START Source data

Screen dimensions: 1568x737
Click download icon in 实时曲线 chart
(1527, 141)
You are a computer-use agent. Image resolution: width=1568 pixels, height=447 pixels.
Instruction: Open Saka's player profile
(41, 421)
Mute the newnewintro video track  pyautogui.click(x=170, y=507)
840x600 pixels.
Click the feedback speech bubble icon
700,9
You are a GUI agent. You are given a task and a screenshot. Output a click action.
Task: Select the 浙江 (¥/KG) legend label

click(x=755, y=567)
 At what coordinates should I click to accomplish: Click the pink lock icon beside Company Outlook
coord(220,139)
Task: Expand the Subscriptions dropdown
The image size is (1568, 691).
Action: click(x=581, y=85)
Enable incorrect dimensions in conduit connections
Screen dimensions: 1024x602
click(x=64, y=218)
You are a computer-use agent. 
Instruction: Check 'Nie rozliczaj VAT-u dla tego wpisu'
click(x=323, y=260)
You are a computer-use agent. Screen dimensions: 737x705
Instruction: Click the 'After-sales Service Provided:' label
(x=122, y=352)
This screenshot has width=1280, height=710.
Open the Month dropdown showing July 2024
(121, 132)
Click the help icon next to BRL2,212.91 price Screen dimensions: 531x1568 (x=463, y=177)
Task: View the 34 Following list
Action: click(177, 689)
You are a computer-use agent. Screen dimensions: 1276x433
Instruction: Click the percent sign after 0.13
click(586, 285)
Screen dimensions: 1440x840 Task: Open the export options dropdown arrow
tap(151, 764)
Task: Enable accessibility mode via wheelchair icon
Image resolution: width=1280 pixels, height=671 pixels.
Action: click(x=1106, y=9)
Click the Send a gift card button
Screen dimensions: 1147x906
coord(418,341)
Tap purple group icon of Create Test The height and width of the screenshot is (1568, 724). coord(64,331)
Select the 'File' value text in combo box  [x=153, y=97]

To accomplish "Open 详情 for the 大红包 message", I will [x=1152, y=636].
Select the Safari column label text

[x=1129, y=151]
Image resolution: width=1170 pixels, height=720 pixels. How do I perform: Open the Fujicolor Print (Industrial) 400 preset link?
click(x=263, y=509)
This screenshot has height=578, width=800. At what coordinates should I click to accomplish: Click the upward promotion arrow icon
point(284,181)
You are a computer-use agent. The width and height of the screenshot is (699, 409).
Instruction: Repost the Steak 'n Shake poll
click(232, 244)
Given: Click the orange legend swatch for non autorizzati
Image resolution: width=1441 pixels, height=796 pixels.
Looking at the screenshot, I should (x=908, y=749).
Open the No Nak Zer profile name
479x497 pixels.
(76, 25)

END Source data

Work item - Please give every entry again, precisely as it appears.

The answer -
Screen dimensions: 1568x737
Click download icon in 实时曲线 chart
(1527, 141)
You are a computer-use agent. Image resolution: width=1568 pixels, height=447 pixels.
Instruction: Open Saka's player profile
(41, 421)
Mute the newnewintro video track  pyautogui.click(x=170, y=507)
840x600 pixels.
Click the feedback speech bubble icon
700,9
You are a GUI agent. You are given a task and a screenshot. Output a click action.
Task: Select the 浙江 (¥/KG) legend label

click(x=755, y=567)
 At what coordinates should I click to accomplish: Click the pink lock icon beside Company Outlook
coord(220,139)
Task: Expand the Subscriptions dropdown
The image size is (1568, 691).
Action: click(x=581, y=85)
Enable incorrect dimensions in conduit connections
Screen dimensions: 1024x602
click(x=64, y=218)
You are a computer-use agent. 
Instruction: Check 'Nie rozliczaj VAT-u dla tego wpisu'
click(x=323, y=260)
You are a computer-use agent. Screen dimensions: 737x705
Instruction: Click the 'After-sales Service Provided:' label
(x=122, y=352)
This screenshot has width=1280, height=710.
Open the Month dropdown showing July 2024
(121, 132)
Click the help icon next to BRL2,212.91 price Screen dimensions: 531x1568 (x=463, y=177)
Task: View the 34 Following list
Action: click(177, 689)
You are a computer-use agent. Screen dimensions: 1276x433
Instruction: Click the percent sign after 0.13
click(586, 285)
Screen dimensions: 1440x840 Task: Open the export options dropdown arrow
tap(151, 764)
Task: Enable accessibility mode via wheelchair icon
Image resolution: width=1280 pixels, height=671 pixels.
Action: click(x=1106, y=9)
Click the Send a gift card button
Screen dimensions: 1147x906
coord(418,341)
Tap purple group icon of Create Test The height and width of the screenshot is (1568, 724). coord(64,331)
Select the 'File' value text in combo box  [x=153, y=97]

To accomplish "Open 详情 for the 大红包 message", I will [x=1152, y=636].
Select the Safari column label text

[x=1129, y=151]
Image resolution: width=1170 pixels, height=720 pixels. How do I perform: Open the Fujicolor Print (Industrial) 400 preset link?
click(x=263, y=509)
This screenshot has height=578, width=800. At what coordinates should I click to accomplish: Click the upward promotion arrow icon
point(284,181)
You are a computer-use agent. The width and height of the screenshot is (699, 409).
Instruction: Repost the Steak 'n Shake poll
click(232, 244)
Given: Click the orange legend swatch for non autorizzati
Image resolution: width=1441 pixels, height=796 pixels.
Looking at the screenshot, I should (x=908, y=749).
Open the No Nak Zer profile name
479x497 pixels.
(76, 25)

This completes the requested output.